His interest in art came early and lasted a lifetime. His father worked for Southern Railway, and as a teenager, Bob used his railway passes to make day trips to Washington, D.C., to go to the National Gallery. His last art museum visit was in May when he went to the Art Institute in Chicago to once again see some of his favorite paintings.


He graduated from Mt. Pisgah Academy in 1962 and left the South to attend Atlantic Union College in South Lancaster, Mass., where he majored in art education.


Between college and graduate school he married Ruth Elizabeth Morgan who proved to be his ideal partner for nearly 60 years.


In 1968, Bob graduated from Rochester Institute of Technology with a master of fine arts in ceramics and moved to Collegedale, Tenn., to teach at Southern Adventist University. He taught there for 29 school years and rose to become chairman of the department. He started the Thanksgiving trip to New York to acquaint his students with the best of the art world, a trip he led 25 times. He also accompanied many groups of students to Europe with the college orchestra and the History Department.


He was an early member of the Next Door Gallery Group, a group of Chattanooga artists who ran a cooperative gallery next door to the Hunter Museum.


In 1994, toward the end of his teaching career, Bob took a life-changing trip to St. Petersburg, Russia, where he met artists who had stockpiled artwork with no means to sell or export their art. He decided to go back during the summer break, buy some artwork and bring it back and see if he could sell it. He sold everything fairly quickly, and then began making several trips a year during the school vacations. Eventually he decided to make the art business his new career and started the Robert Garren Gallery. It combined his love of art, travel, and people, and he continued making frequent trips to Russia until May of 2010.

**RAW DATA:**
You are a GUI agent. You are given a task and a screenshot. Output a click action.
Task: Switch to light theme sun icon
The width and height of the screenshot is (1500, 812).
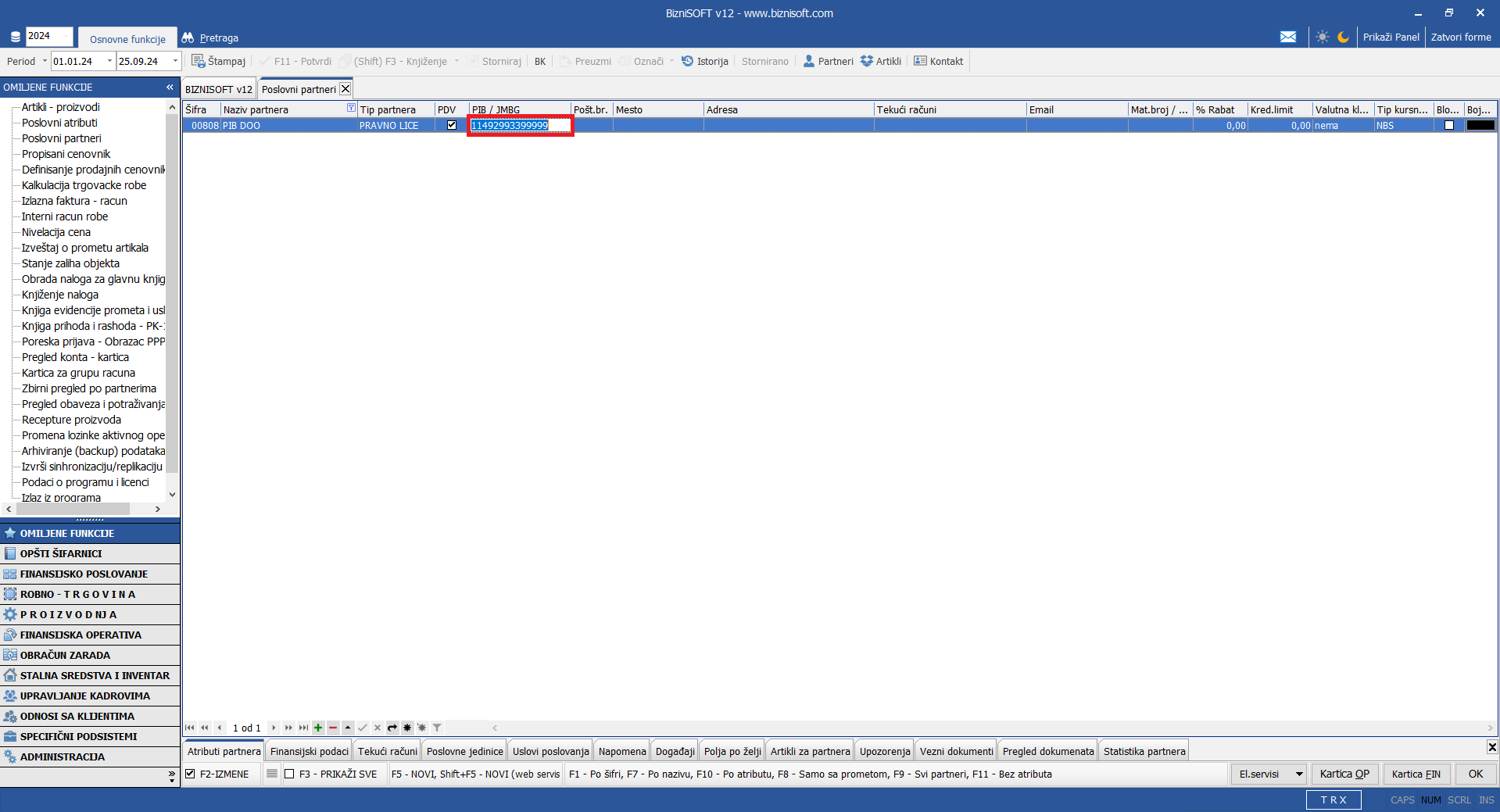click(1322, 37)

**ACTIVITIES:**
A) In the biographical text about Bob, what degree did he earn from Rochester Institute of Technology?
B) Write the next part of the biographical text about Bob, picking up after its final sentence.

**ANSWERS FOR THE TASKS:**
A) A master of fine arts in ceramics.

B)
Bob was the consummate Southern gentleman, always the last to go through a door or a buffet line. The Russian artists taught him the words PÓS-leh tee-BYÁ (after you) because he said it so often.


Bob adored his family. He was a wonderful father and husband and the grandpa (Baba) any child would love. For three years before he died, Bob was on dialysis — first at a clinic, and then at home when Ruth became trained in the process. When dialysis became discouraging, as it often did, he gave his reasons for continuing, and it was always about the grandkids; he wanted to see how they’d do in life. He is mourned by Garren and Gaines Miller and Kate and Forrest Garren, all of whom have a love of art he helped instill in them.


As Father’s Day approached, the children, Julie (Mathew) Miller and Rob (Kelly) Garren, comforted each other by noting “We had the best dad, and we were lucky to have had him for such a long time.”


He is predeceased by his parents and his sister Judy.


Bob didn’t want a fuss made over his death. He also wanted it to be as inexpensive as possible, so the family decided to celebrate his amazing life in private.